Peter Griffin – Spiderman
This German pop disco from 1979 confuses Spider-Man with Jack the Ripper, but that’s perfectly understandable, right? This video clip very clearly features a Spider-Man-like emblem with webbing and his Spidermask eyes flashing in back of Griffin though so who knows what’s going on here! Something lost in the translation to German, maybe?

Griffin was a nightclub owner who recorded a few disco singles that made very little impact in the world. Right before he embarked on a singing career, he was in Baden-Baden, helming a club called Griffin’s, the atmopshere of which this German music podcast attempts to recreate, I think.
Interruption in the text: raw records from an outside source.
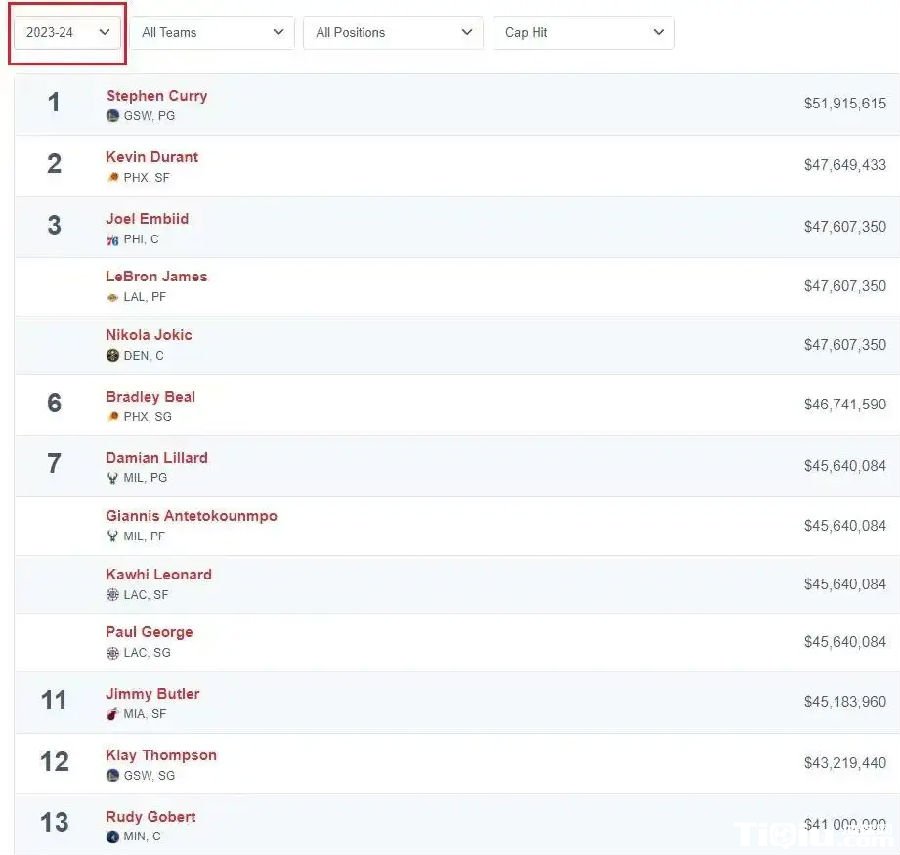Click the Warriors logo under Stephen Curry
Screen dimensions: 900x855
click(x=113, y=116)
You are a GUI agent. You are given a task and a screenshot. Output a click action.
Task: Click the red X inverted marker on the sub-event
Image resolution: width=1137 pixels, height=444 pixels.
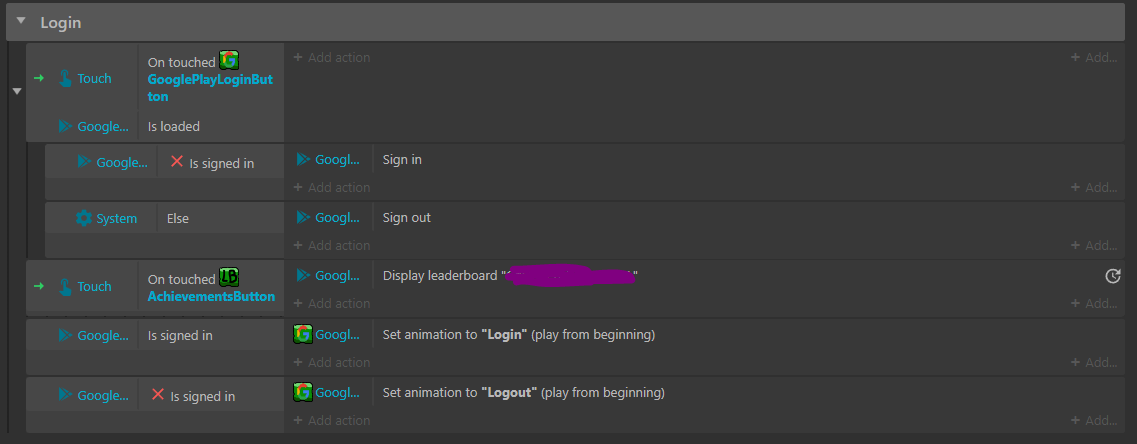(x=177, y=161)
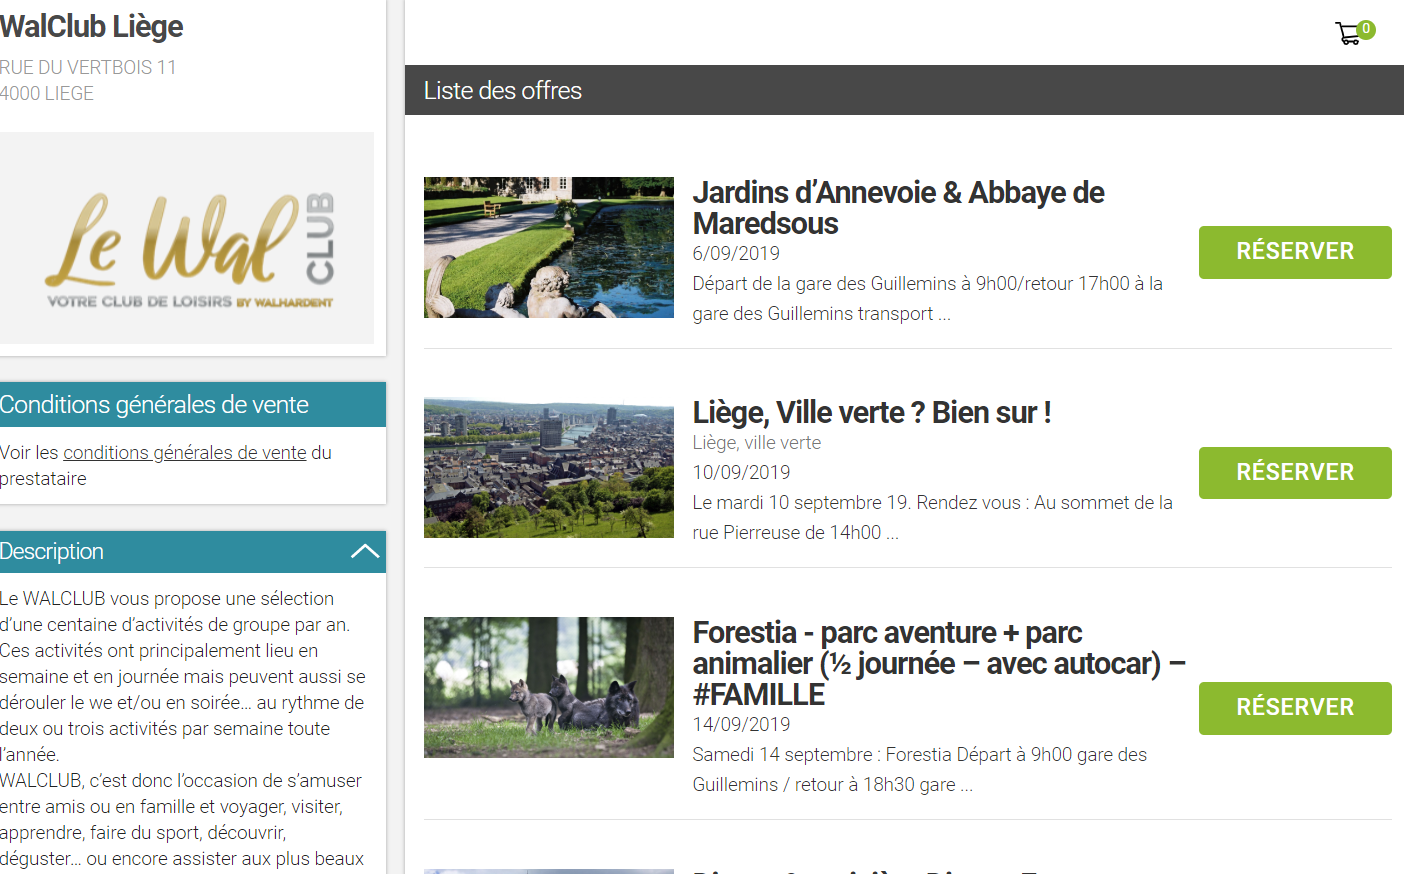Screen dimensions: 1404x874
Task: Click the WalClub Liège heading
Action: click(91, 27)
Griffin’s real name was Peter Karp and he recorded some singles in the early 1960s under that name and seemed to pursue music all his life. He was apparently in a production of “Hair” in 1971 with Donna Summer! Later he moved to be in a band in South Africa and then came back to Germany to be a dee-jay. That’s when he recorded his first disco song “I Hate The Music,” which was apparently a regional hit. It was after that he recorded “Spiderman.”
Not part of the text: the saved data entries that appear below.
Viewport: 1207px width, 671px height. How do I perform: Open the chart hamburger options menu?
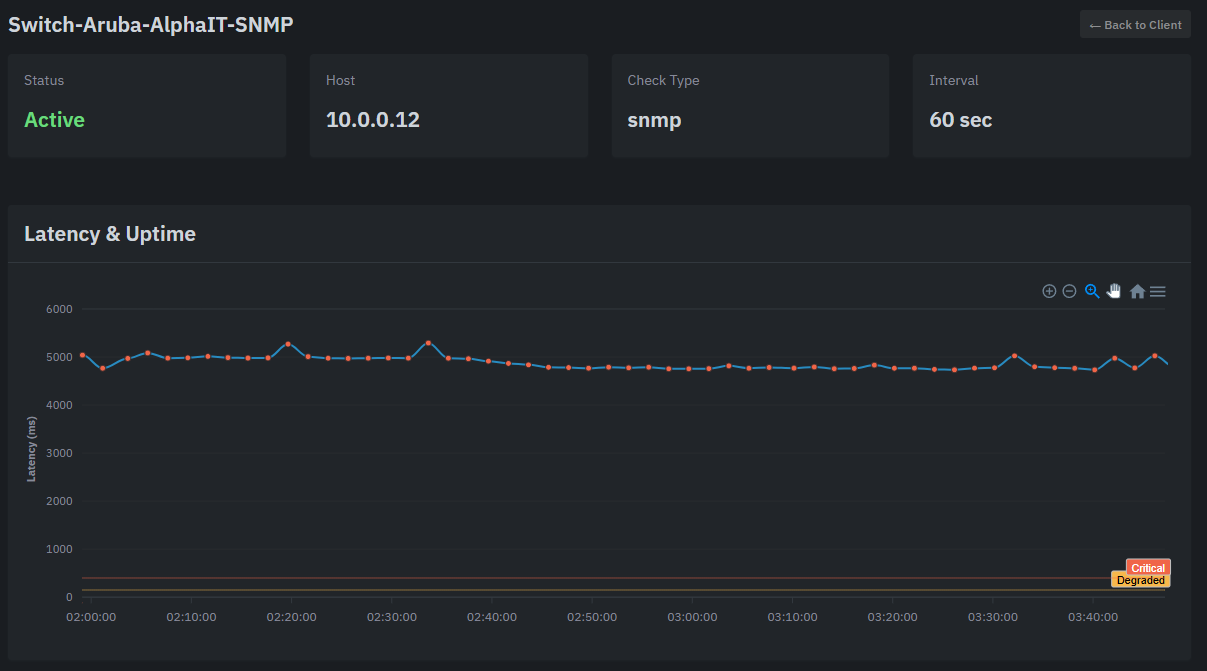click(x=1157, y=291)
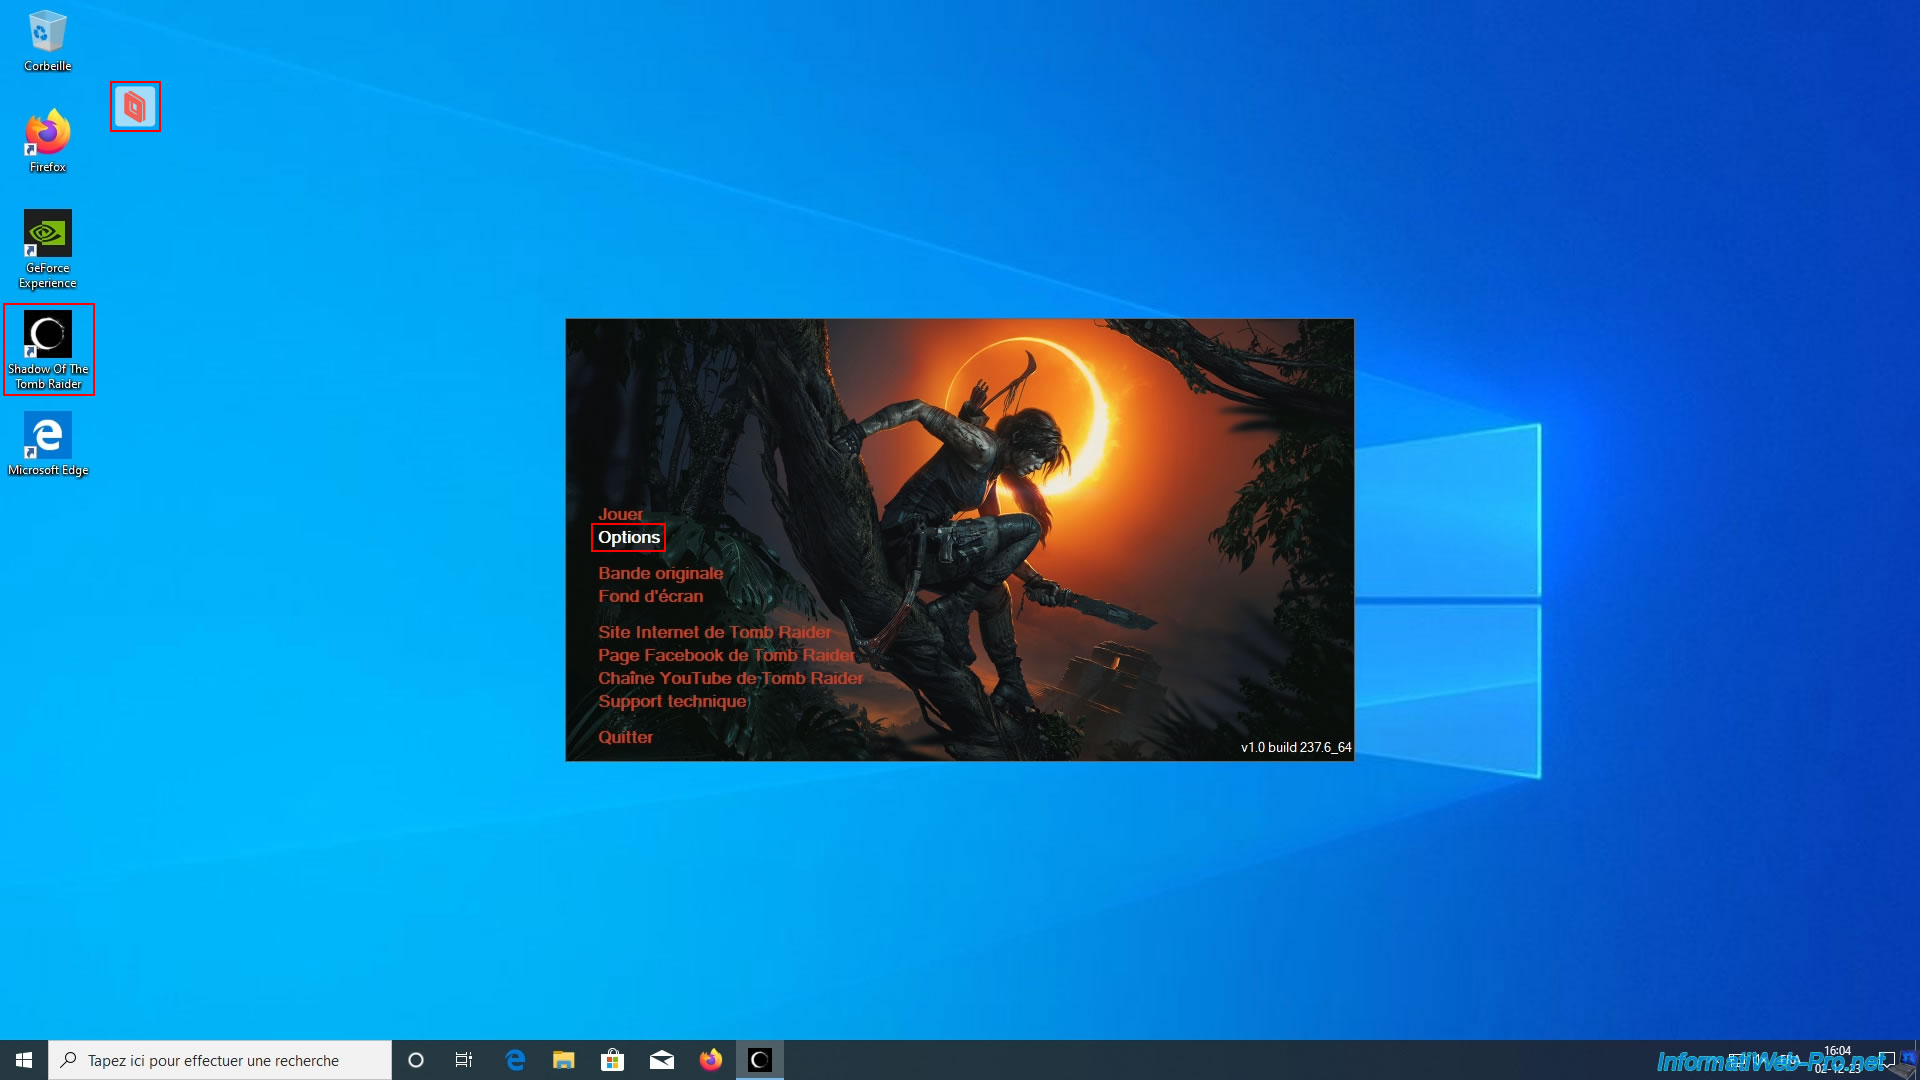Click the red highlighted desktop icon

click(x=135, y=106)
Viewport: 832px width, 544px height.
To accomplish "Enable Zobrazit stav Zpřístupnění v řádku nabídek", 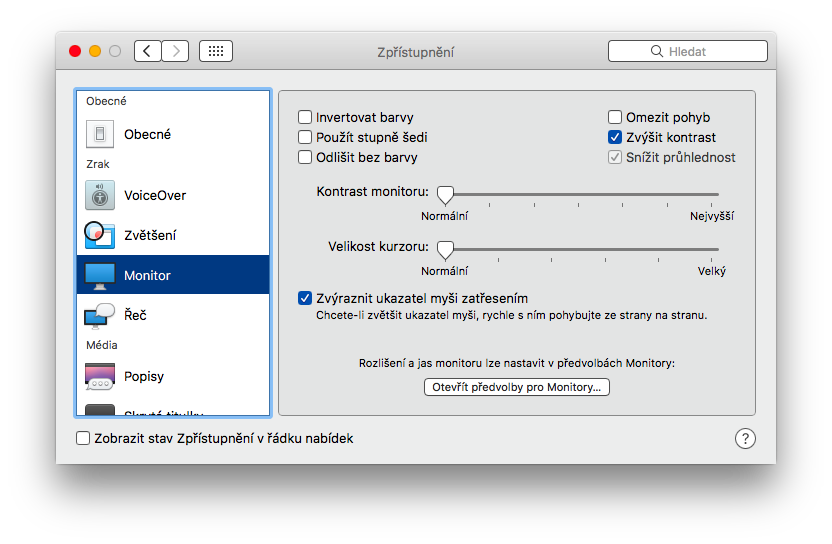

He was in a TV show, recorded a song for the German Davis Cup Team, owned some restaurants in Baden-Baden — OXMOX and La Provence — and even a city councillor there. Griffin died in 2007.

Strangely, a totally different song, also called “Spiderman,” is sung by fictional character Peter Griffin on The Family Guy DVD releaseStewie Griffin: The Untold Story, though it’s actually the Batman theme with Spider-Man lyrics — something the band Charlie did a lot more professionally with their song “Spidey Batz.” And if that’s not enough, Donna Summer was a key part of a Robert Mapplethorpe gag on The Family Guy episode “Herpe, the Love Sore” AND her duet with Barbara Streisand, No More Tears (Enough Is Enough) was performed in the same Family Guy DVD release as the Spider-Man song. I don’t even LIKE The Family Guy and the connections amaze me!
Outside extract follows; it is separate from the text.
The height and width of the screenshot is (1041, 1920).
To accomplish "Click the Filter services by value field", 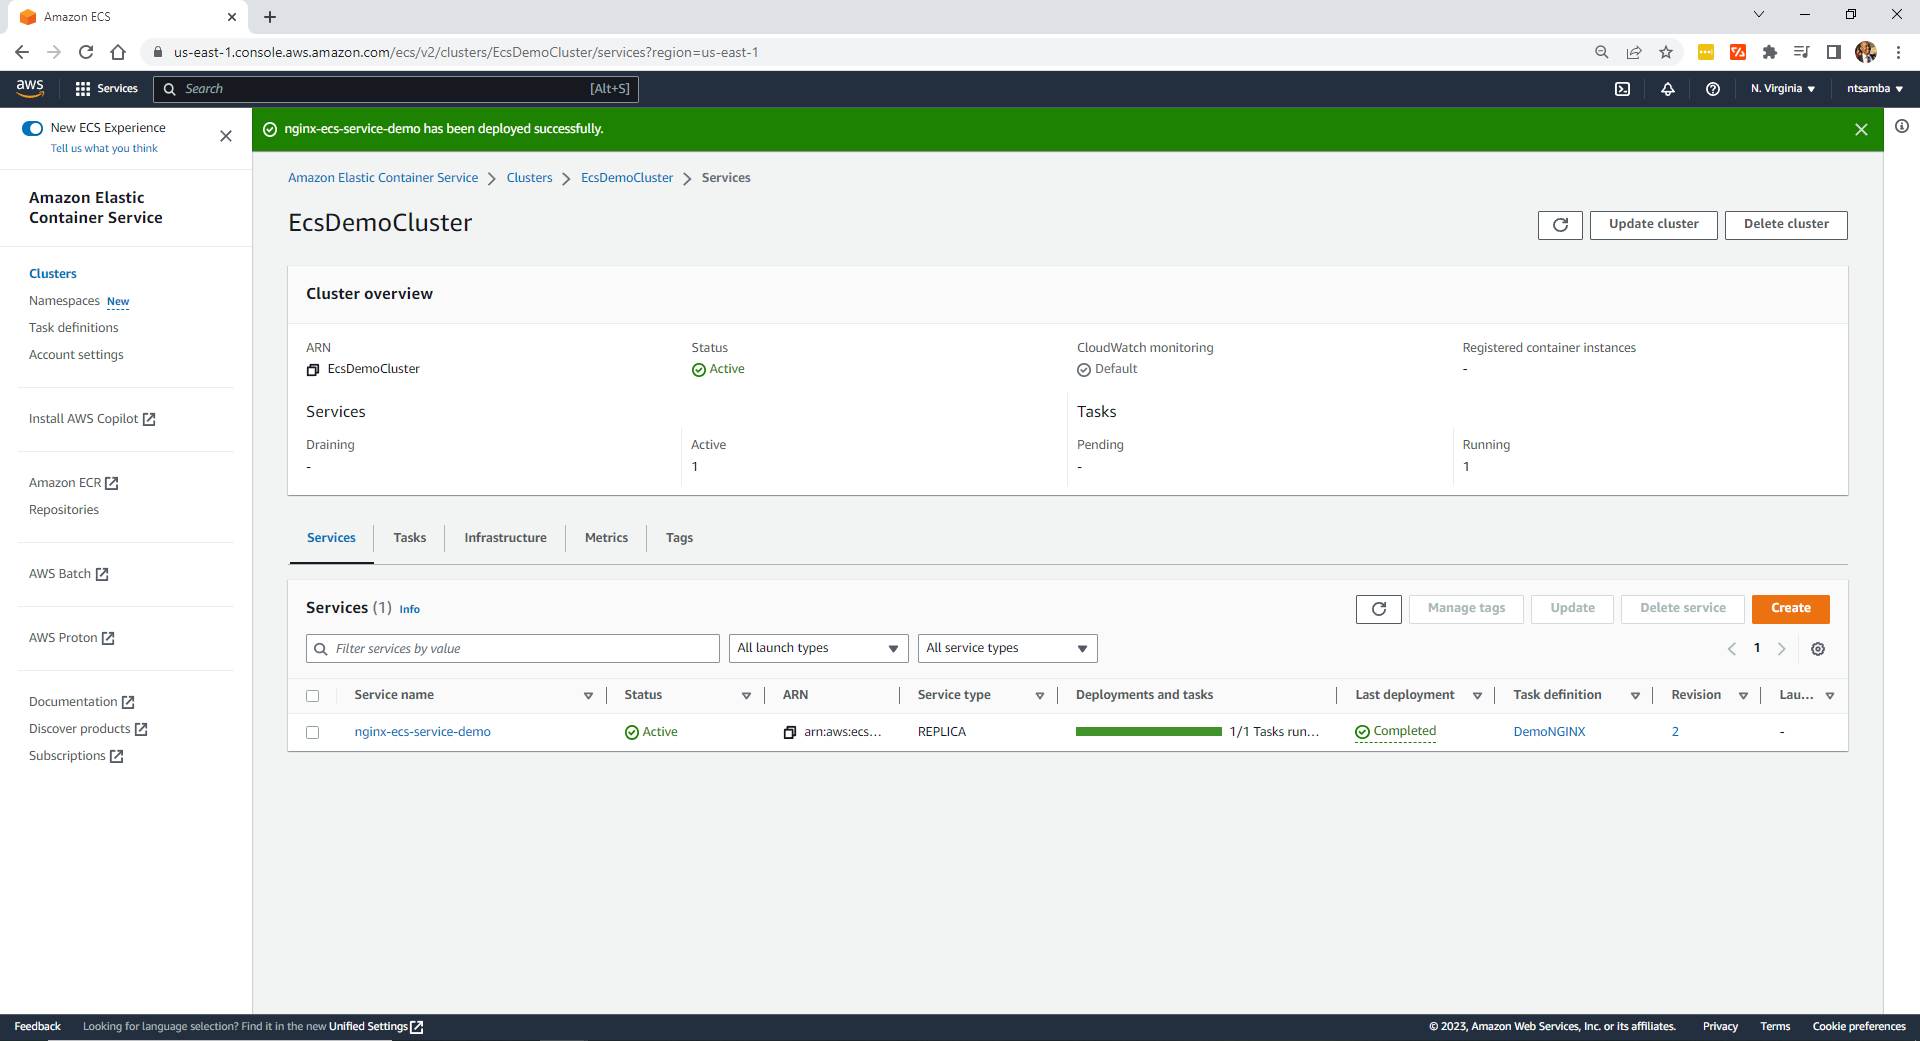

Still I will admit that because it in no way describes the Spider-Man we are familiar with, some may think this Griffin song is questionable as a Spider-Man song. Perfectly acceptable, even though you are wrong. And you are also wrong about these following songs if you think that.

 

Alberto y Lost Trios Paranoias – Peter Parker

I dunno. Imagine he’s getting on the bus and Mysterio attacks and Spider-Man starts hallucinating. I could see it happening. And this song does a good job of making the scenario come to life. Of course, I can’t guarantee that’s what the band was thinking at the time, but considering this British novelty band also made other strange recordings like this parody of Lou Reed’s song “Heroin,” maybe that’s exactly kind of bizarre thing they were thinking. Bonzo Dog Band member Roger Ruskin Spear is apparently featured on this track, just to amp up the British eccentric novelty cred here. Stream it on Spotify.

 

American Tribal Ensemble – Spiderman
This is a version of Sarah James’ poem that adds an avant-jazz musical backdrop. I believe it is James delivering the vocal. In this, Spider-Man is a glittering prize who is fooling you. He’s a bit manipulative, drawing you in for his own needs. It’s foreboding and creepy. Buy it here or stream it on Spotify.

 

Fickle Pickle – Doctor Octopus
I’m ready to mention that song about Doctor Octopus. You’re going to tell me that this is probably certainly not about the Doctor Octopus of Spidey fame, but should that matter? It’s a song called “Doctor Octopus” that’s about someone named “Doctor Octopus.” Aren’t the details inadmissible to what’s right in front of us? Who cares if it also mentions “Constipated Crocodile” and “Impotent Iguanas?” They could be Spider-Ham villains, couldn’t they?

Fickle Pickle was a British psychedelic pop band with a sense of humor — another eccentric British novelty band, that is, at least part-time — that recorded one album and a bunch of singles from 1970 to 1972, including the catchy “California Calling” to which “Doctor Octopus” was the b-side. They also covered Paul McCartney’s “Maybe I’m Amazed” and did a better version of “Old Fashioned Love Song” than Three Dog Night, but more importantly they did this excellent and rather astonishing song called “The Man With One Leg.” They seem pretty cool, in fact cool enough to have read Spider-Man and be aware of the existence of a certain Doctor Octopus, so I’m giving them the benefit of the doubt. Buy it here or stream it on Spotify.